1. “Because Arizona's venue statute was adopted from the Texas statute, that state's decisions are of particular interest.” Cacho v. Superior Court, 170 Ariz. 30, 33, 821 P.2d 721, 724 (1991).
2. Section 12–401(10) states, in relevant part: “When the foundation of the action is a crime, offense or trespass for which an action in damages may lie, the action may be brought in the county in which the crime, offense or trespass was committed or in the county in which the defendant or any of the several defendants reside or may be found․” We do not decide here whether subsection (10) applies, and that question may be raised on remand.
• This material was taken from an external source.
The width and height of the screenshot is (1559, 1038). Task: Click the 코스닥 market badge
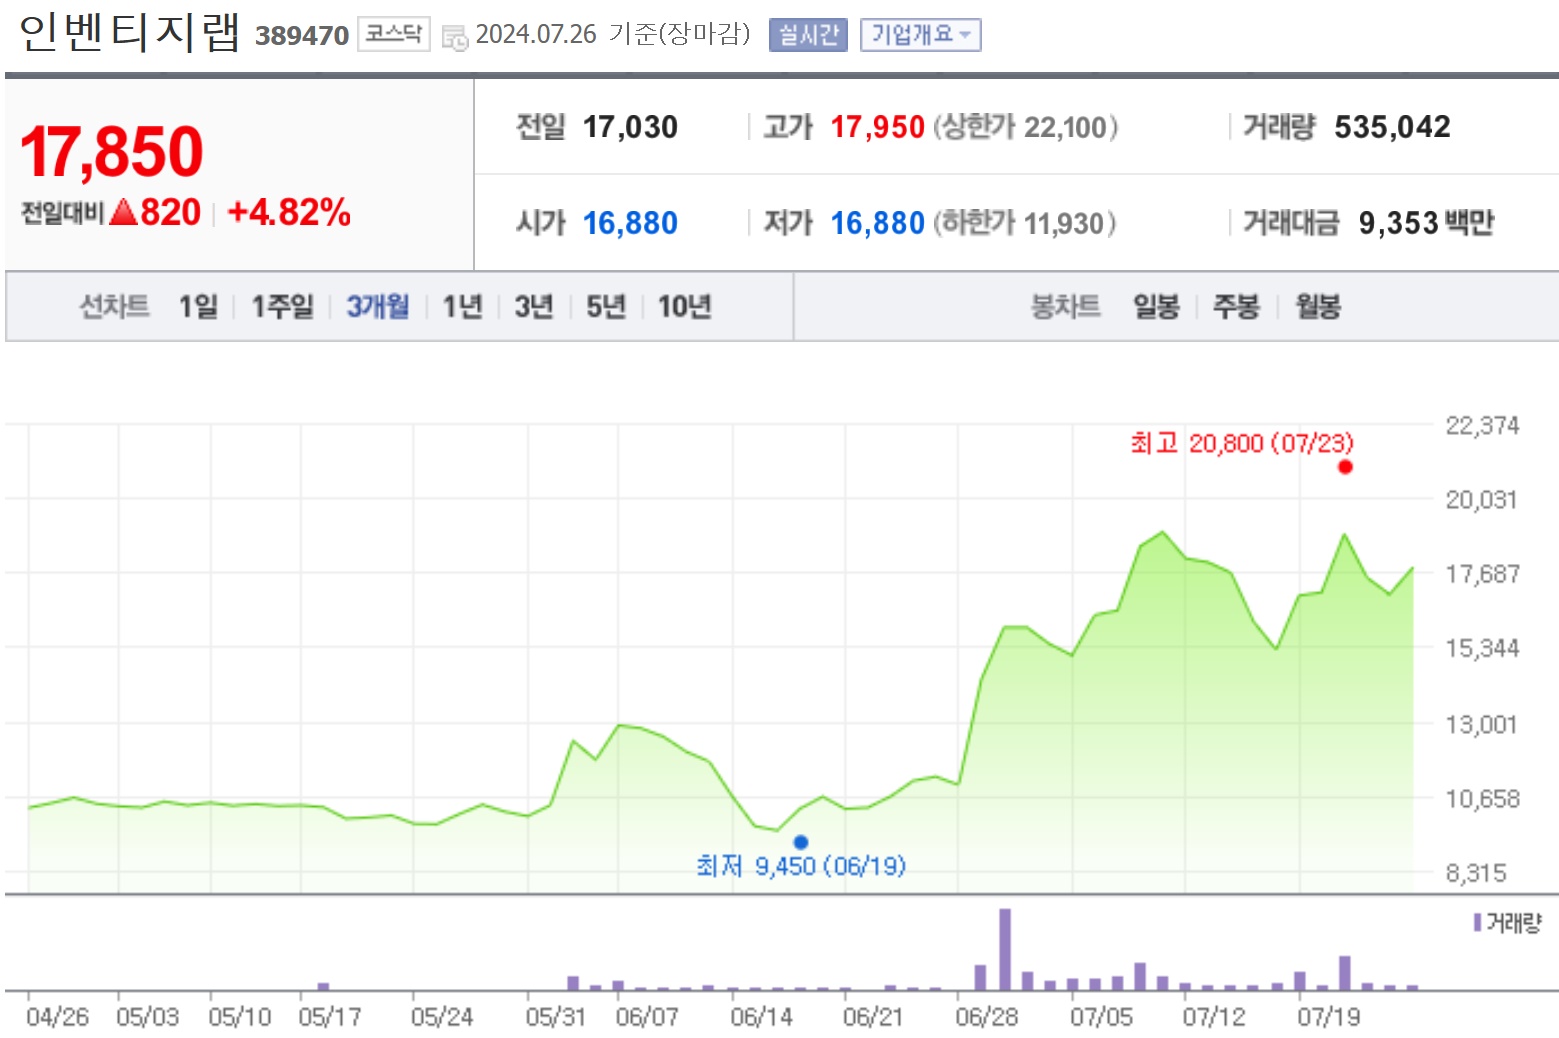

But we have held that “a defendant must have been present in the county at the time of the commission of the ‘trespass' before venue can be laid in that county.” Smitherman v. Superior Court, 102 Ariz. 504, 508, 433 P.2d 634, 638 (1967).
3. Professional limited liability companies, like BLF, are formed pursuant to article 11 of ALLCA. A.R.S. §§ 29–841 to –848. Only those licensed to perform the professional services described in a PLLC's articles of organization may be members of that PLLC. § 29–844(B)(1). PLLCs also have distinct rules relating to liability for professional negligence. See § 29–846. None of the unique features of PLLCs are pertinent to this case, and so we base our decision on “the laws applicable to other limited liability companies.” See § 29–843.
4. By contrast, some states expressly treat LLCs as partnerships. See, e.g., Ex parte WMS, LLC, 170 So.3d 645, 650 (Ala. 2014) (applying to LLCs the venue statute for partnerships); Ex parte Miller, Hamilton, Snider & Odom, LLC, 942 So.2d 334, 336 (Ala. 2006) (citing statute declaring that the term “partnership” in any statute encompasses LLCs).